Vielleicht sollte man bei der Basis etwas über den Tellerrand sehen…

Ich versuche ja schon für einige meiner Projektkarren eine etwas unübliche Basis zu nehmen. Passat 32B 3türer sind nicht übermäßig häufig auf der Straße zu finden, ein Framo auch nicht und ich plane auch irgendwann mal einen Audi 100 Typ 43 Zweitürer und/oder einen Volvo 262C zu „versauen“. Aber das ist ja alles Pillepalle, wie ich heute über das OSG-Forum erfahren mußte. Die Schwanzkarre der Stunde sieht so aus:

Richtig erkannt – ein russischer Schützenpanzer. Einen Hummer zu pimpen ist ja Mainstream.

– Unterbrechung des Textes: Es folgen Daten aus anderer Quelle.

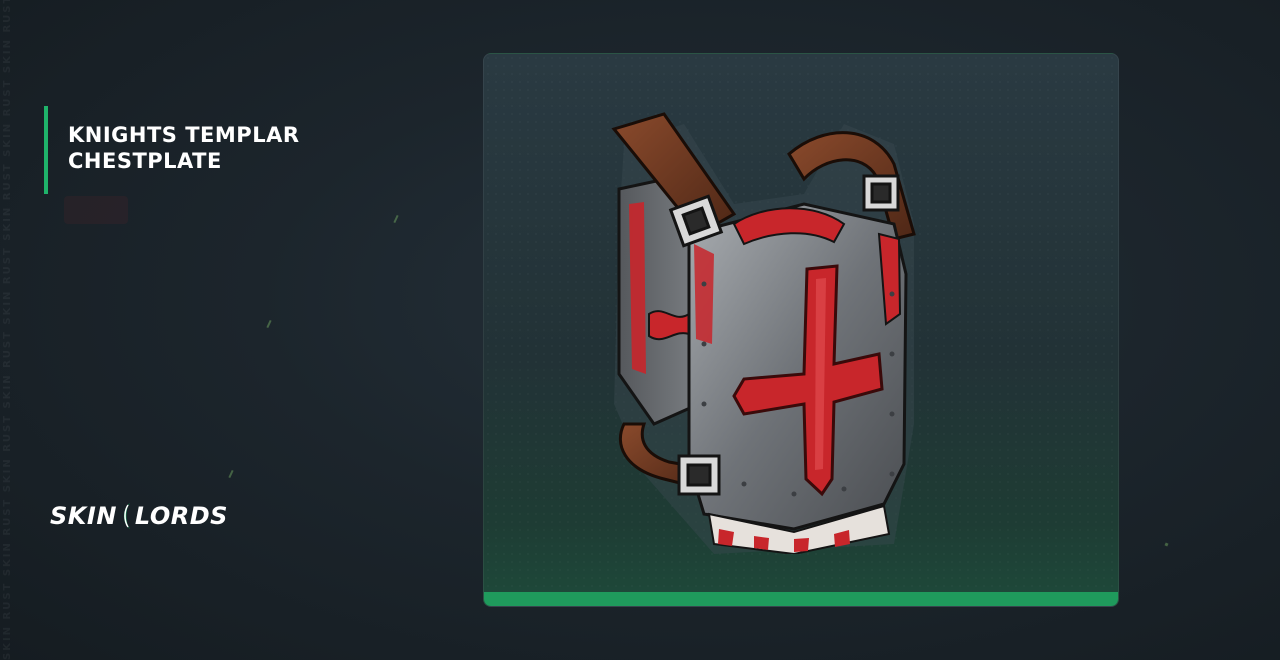 This screenshot has width=1280, height=660. What do you see at coordinates (96, 210) in the screenshot?
I see `rarity-badge` at bounding box center [96, 210].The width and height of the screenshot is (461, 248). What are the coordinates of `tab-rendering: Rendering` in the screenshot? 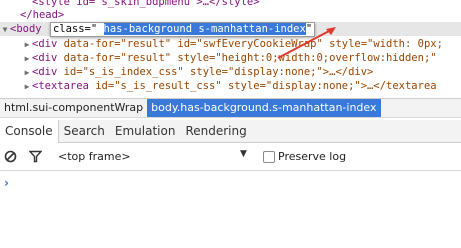 It's located at (216, 131).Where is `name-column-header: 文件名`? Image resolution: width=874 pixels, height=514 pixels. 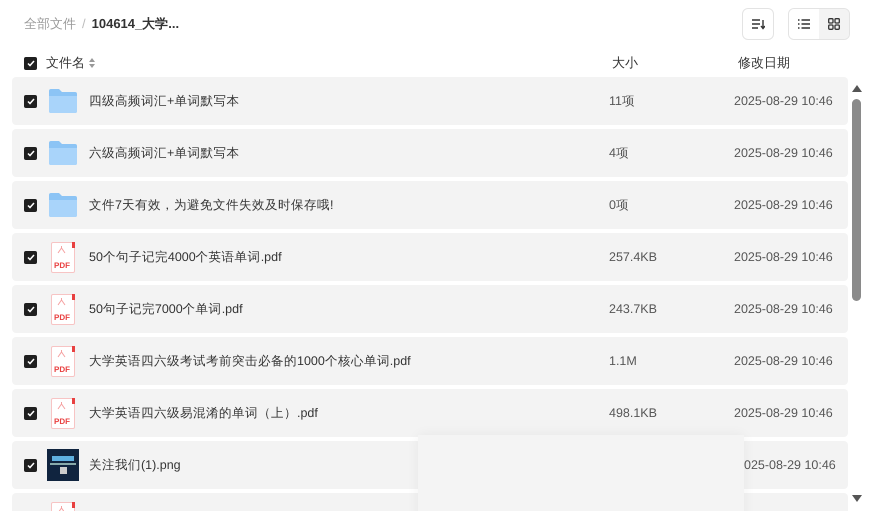 name-column-header: 文件名 is located at coordinates (66, 62).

Obwohl dieser Panzer innen innen wie die Karren aller Rapper-Größen aussieht.

Nur im Motorraum fehlt der Chrom, äh ich meine natürlich das Gold:

Und anscheinend gibt es keine Lexanifelchn in dem Lochkreis – aber was nicht ist, kann ja noch werden.

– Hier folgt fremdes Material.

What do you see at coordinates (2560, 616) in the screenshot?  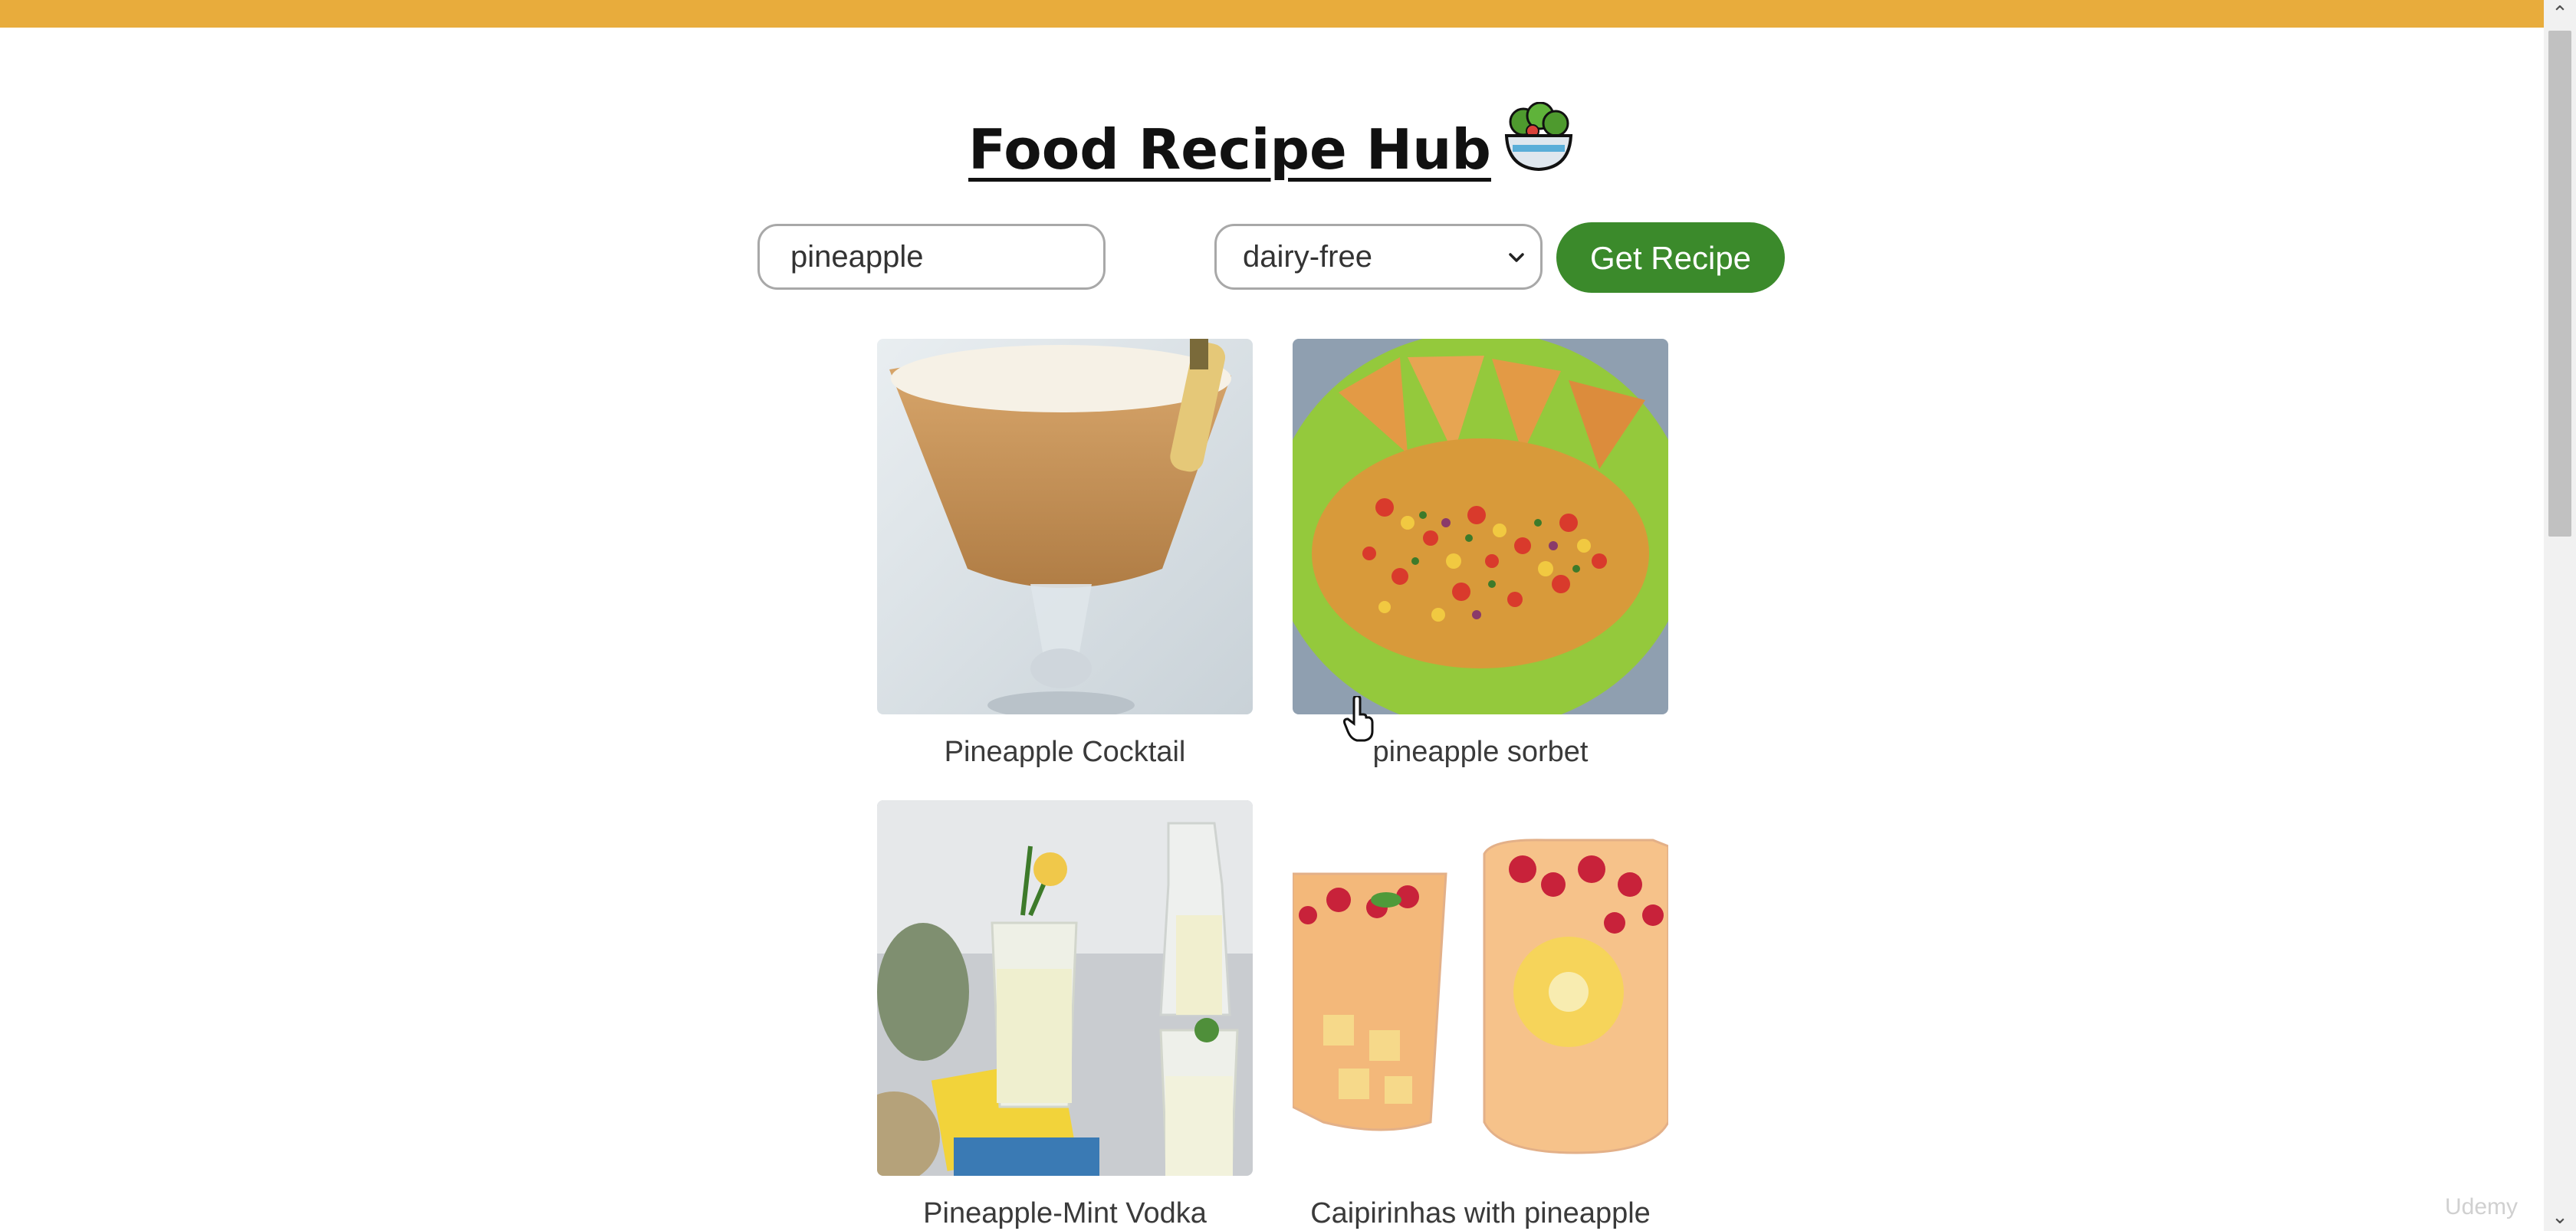 I see `vertical-scrollbar: ⌃ ⌄` at bounding box center [2560, 616].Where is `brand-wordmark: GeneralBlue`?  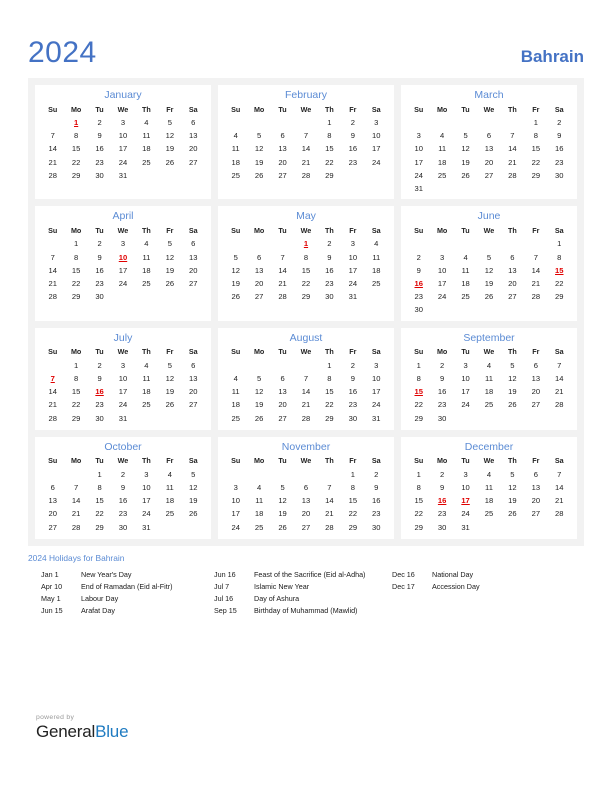
brand-wordmark: GeneralBlue is located at coordinates (82, 732).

Vollkommen schwachsinnig dieses Teil – wo bekommt man sowas her? In 10 Tagen ist heilig Abend…

Copyright der Bilder bei zr.ru

4 thoughts on “Vielleicht sollte man bei der Basis etwas über den Tellerrand sehen…

  1. Der ideale Stadtwagen… Wo kein Parkplatz ist, wird einer gemacht, die Parkkrallen sind zu klein und welcher Abschleppdienst kann Panzer schleppen?
    Besonders süss find‘ ich die riesen Pedale für Kupplung und Bremse – die könnten von einem Automaten sein – wahrscheinlich, dass der Russe im Vollsuff noch bremsen kann (nicht dass er die Garage noch übern Haufen fährt…)
    DAS nenn ich mal ein sinnloses Projekt – wann kommt der 8×8-Schützenpanzer der Russen?